Nosh

Hershey and Mondelez See Snacking Growth

Meagan McGinnes

Opposites attract, especially when talking about sweet and salty snacks.

On quarterly earnings calls last week, global brands The Hershey Company and Mondelez Inc. spoke to how they plan to reinvigorate their portfolios with a focus on salty snacks.

At Hershey’s, sales during the fourth quarter fell 1.6 percent and although Mondelez posted a 2.9 percent increase from the same period in 2016, the CPG powerhouse saw a slip in North American sales. In order to combat these sales slips, both companies noted that diversifying their portfolios may be the path toward sales success.

Hershey, in particular, hopes to see major growth in snacking via its acquisition of Amplify Snack Brands — the maker of SkinnyPop popcorn, Tyrrells potato chips, Oatmega protein bars and Paqui tortilla chips — for $1.6 billion.

CEO Michele Buck told analysts that she was “very excited” about the acquisition because it will compliment the company’s previous acquisition of meat snack maker Krave Pure Foods and give the company a greater presence in the salty snack aisle.

“We intend to bring scale and category management capabilities to this key sub-segment allowing us to capture more consumer snacking occasions with a broader portfolio of brands,” Buck said.

Since announcing the deal, Hershey has subsequently determined that Amplify will operate as a “standalone business” out of its current Austin, Texas headquarters in order to maintain its “entrepreneurial mindset.” The Hershey’s team plans to share insights it has gathered via its emerging brands group — which includes snack brand barkTHINS — to help build out the snack brand’s strategy under this new ownership.

Buck said she will reveal further details of Hershey’s snack plan later this month at the Consumer Analysts Group of New York conference.

“As you look across the retail box, U.S. snack real growth has been consistent, and we believe snacks consumption will continue to increase. We have the right portfolio and brands to win.” Buck said, adding, “Our goal is to capture more consumer-snacking occasions with a broader portfolio of brands.”

Mondelez also saw signs of success in snack, according to its earnings call. Mondelez CEO Dirk Van de Put, who led his first earnings call since succeeding Irene Rosenfeld in November 2017, said the company saw an unprecedented increase in its snacking offerings this quarter thanks to the new products the company has recently launched.

“We have a simple yet powerful purpose and vision for the company,” Van de Put told analysts, “which is to create more moments of joy by building the best snacking company in the world.”

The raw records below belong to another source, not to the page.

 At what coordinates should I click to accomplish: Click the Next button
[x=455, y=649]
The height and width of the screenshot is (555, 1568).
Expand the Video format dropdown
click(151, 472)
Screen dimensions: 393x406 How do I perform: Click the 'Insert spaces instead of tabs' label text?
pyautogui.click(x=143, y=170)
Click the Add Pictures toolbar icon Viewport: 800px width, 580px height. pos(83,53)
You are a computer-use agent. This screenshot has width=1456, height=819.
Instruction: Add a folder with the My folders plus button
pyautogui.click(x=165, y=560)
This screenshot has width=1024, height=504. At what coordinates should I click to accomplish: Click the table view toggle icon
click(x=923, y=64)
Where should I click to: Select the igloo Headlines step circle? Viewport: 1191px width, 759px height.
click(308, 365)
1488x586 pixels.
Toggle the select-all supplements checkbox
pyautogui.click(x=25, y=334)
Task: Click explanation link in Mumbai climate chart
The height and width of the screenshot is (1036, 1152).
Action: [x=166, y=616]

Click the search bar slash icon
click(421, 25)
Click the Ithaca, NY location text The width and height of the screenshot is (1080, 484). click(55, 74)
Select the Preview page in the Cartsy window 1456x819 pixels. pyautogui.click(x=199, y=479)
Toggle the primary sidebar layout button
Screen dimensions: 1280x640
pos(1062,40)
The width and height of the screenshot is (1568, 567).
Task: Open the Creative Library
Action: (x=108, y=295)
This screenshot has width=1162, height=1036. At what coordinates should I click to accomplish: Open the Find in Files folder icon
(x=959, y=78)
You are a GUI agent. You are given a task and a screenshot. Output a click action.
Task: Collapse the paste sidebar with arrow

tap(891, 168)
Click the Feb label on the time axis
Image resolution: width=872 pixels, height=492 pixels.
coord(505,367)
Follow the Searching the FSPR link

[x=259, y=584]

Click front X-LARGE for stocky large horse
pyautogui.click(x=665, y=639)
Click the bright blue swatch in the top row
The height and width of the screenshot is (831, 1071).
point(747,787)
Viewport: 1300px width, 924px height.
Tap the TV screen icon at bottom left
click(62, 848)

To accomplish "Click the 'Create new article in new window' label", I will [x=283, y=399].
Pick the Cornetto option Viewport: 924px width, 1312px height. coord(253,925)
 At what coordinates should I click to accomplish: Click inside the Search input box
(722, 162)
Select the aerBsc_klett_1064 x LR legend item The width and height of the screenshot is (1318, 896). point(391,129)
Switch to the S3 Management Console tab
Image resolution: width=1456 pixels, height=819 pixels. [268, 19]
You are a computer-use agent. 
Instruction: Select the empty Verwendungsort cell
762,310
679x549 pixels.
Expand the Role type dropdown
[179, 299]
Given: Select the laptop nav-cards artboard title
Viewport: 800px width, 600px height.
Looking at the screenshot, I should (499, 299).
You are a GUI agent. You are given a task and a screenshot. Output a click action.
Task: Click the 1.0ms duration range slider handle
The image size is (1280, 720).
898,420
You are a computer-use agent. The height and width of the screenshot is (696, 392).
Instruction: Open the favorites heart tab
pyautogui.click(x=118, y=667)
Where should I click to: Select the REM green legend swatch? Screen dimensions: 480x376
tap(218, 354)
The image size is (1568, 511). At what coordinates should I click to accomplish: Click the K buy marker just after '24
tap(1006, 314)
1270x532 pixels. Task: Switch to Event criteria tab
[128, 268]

Two highlights of the portfolio, Van de Put noted, were Good Thins, a line of crackers made with rice, chickpeas, potatoes, corn and oats, and Vea, the company’s line of non-GMO, natural-focused crackers and snack bars. While Vea may not make the same splash as Mondelez’s Oreo brand, Van De Put said its an important part of the business.

“As you know, [Vea is] a new brand. It takes a little bit of time to build brand awareness and consumer trial,” Van de Put said. “It’s highly incremental and I think we feel pretty good about it.”

For 2018’s innovation pipeline, Van de Put said the focus is on “renovation.” From new products to better-for-you attributes, he said to expect improvements across all the company’s core brands, including its biscuit line as early as this summer.

The company betting on better-for-you additions and brand “renovations” exemplify how large food manufacturers are trying to respond to changing food consumption habits toward a focus on snacking. According to research firm FONA, 83 percent of consumers snack daily and 26 percent of those consumers snack between meals to “treat or reward” themselves.